● **PROBLEMA**
Copia el pasaje del texto sobre la amistad entre un celtista y un deportivista que empieza con "Resulta que comenzaba" y sigue hasta "de mi vida.", y sustituye "cafeterías" por "bibliotecas".

● **FRAGMENTO SELECCIONADO**
Alejandro Mier (Deportivista) y un servidor. Foto: Bruno Vence |
De todos los derbis que me ha tocado vivir en ninguno me pasó lo que me pasará este domingo a las ocho de la tarde. Hasta hace dos años, el “Coruña” era para mí un ente casi diabólico, el principio de todos los males y el despertar de todos mis odios. Ser del Celta implicaba ya desde pequeño tener animadversión al eterno rival. Sin explicaciones, sin un por qué claro. Es así y ya está. ¡Vade retro deportivistas! Sin embargo algo ocurrió hace dos años y pico en mi vida, ese camino tan inesperado que pone patas arriba todas tus convicciones y de repente es capaz de cambiar, por circunstancias, lo que tú creías inamovible.
Resulta que comenzaba un servidor una nueva etapa matriculándose en la Universidad de Pontevedra. Comenzaba un nuevo curso y con él una nueva oportunidad de conocer gente y entablar amistad. Si es que al final, por mucho que nos pese, parece que ese es el único cometido útil y satisfactorio de los estudios universitarios en este país. Las cafeterías están llenas, las aulas no tanto. Así que los primeros días de clase, como es habitual, te los pasas conociendo gente. El destino, la casualidad o como quieran llamarlo, tocó a mi puerta en una de las más rocambolescas e irónicas situaciones de mi vida.
Por aquello del borreguismo, que en los primeros días de clase ya se sabe, hay que seguir a alguien, se juntó un servidor con otro chaval por puro azar. Comenzando a hablar ya daba la impresión de que nos llevaríamos bien: hablamos de películas, de literatura, de tebeos e incluso de videojuegos. Todo parecía ir sobre ruedas, ser amigos sería el siguiente paso y no sería excesivamente difícil de dar. Y un día ocurrió lo insólito. El fútbol no había sido todavía tema recurrente en nuestras conversaciones hasta que, volviendo cada uno a su respectivo nido provisional en la capital pontevedresa, salió a colación. “¿Te gusta el fútbol?”, creo que preguntó. No recuerdo con exactitud lo que contesté, pero debió ser algo así como un “pues claro” en toda regla. Lo primero que se me vino a la cabeza fue que teníamos una afición más en común, un tema de conversación más para esas largas tardes universitarias. Hasta que de su boca salió la frase que lo cambiaría todo.
“Yo soy del Dépor a muerte”. No sé cómo debió resultar el contorsionismo de mi cara provocado por la sorpresa ante tales palabras. Lo cierto es que se me heló la sangre. “Joder, de todas las personas con las que me podía llevar bien, tuve que dar con un turco”, debí pensar. Mantuve la calma. Me serené. Le eché valor. Así que mi réplica fue tal que así: “Vaya, pues resulta que yo soy del Celta a muerte”. Tómala. Donde duele, directa al corazón. ¿Y ahora qué? Pues nada, todos mis odios y mis convenciones futboleras más sagradas se fueron al garete. No merecía la pena. Los dos, como personas adultas y maduras, coincidimos en señalar que la rivalidad se vive en el campo y no fuera de él. Nos dimos la mano y nuestros días de amistad comenzaron de verdad. Eso sí, a partir de ese momento aderezada con piques continuos al paladar futbolístico del contrario. Tuvimos la (mala) suerte de coincidir, probablemente, en el peor momento futbolístico de ambos equipos. Cada semana encarábamos la jornada anterior con mucho humor, con ironía y haciendo referencia al insulso fútbol de unos y otros.

● **MATERIAL PROPORCIONADO**
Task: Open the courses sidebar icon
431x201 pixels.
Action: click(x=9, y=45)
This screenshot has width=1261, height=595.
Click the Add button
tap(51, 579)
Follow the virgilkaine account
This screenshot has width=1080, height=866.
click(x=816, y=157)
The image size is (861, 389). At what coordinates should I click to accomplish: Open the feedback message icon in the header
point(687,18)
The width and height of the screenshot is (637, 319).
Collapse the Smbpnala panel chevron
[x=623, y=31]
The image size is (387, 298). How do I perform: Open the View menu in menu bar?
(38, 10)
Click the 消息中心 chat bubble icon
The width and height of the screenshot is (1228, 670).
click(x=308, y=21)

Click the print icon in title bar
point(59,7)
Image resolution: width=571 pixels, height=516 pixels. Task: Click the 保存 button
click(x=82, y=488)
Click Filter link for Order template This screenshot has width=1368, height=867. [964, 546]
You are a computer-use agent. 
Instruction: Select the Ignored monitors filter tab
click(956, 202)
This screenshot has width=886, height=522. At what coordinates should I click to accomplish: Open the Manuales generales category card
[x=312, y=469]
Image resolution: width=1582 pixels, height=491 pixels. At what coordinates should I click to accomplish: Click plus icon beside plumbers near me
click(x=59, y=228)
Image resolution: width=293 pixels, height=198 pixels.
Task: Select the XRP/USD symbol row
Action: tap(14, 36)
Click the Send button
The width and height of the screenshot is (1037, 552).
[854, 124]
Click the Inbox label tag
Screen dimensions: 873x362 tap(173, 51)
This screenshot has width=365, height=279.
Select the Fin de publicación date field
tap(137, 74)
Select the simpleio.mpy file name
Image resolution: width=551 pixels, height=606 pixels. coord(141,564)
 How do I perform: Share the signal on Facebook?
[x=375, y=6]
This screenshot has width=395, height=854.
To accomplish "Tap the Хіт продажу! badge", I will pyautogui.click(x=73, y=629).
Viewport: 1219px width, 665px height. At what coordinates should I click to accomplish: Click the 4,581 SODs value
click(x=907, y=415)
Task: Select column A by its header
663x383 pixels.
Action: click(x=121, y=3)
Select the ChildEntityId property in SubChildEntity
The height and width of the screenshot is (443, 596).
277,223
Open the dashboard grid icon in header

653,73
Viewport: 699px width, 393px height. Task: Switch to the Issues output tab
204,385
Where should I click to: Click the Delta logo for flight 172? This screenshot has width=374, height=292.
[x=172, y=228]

● **RESPUESTA ESCRITA**
Resulta que comenzaba un servidor una nueva etapa matriculándose en la Universidad de Pontevedra. Comenzaba un nuevo curso y con él una nueva oportunidad de conocer gente y entablar amistad. Si es que al final, por mucho que nos pese, parece que ese es el único cometido útil y satisfactorio de los estudios universitarios en este país. Las bibliotecas están llenas, las aulas no tanto. Así que los primeros días de clase, como es habitual, te los pasas conociendo gente. El destino, la casualidad o como quieran llamarlo, tocó a mi puerta en una de las más rocambolescas e irónicas situaciones de mi vida.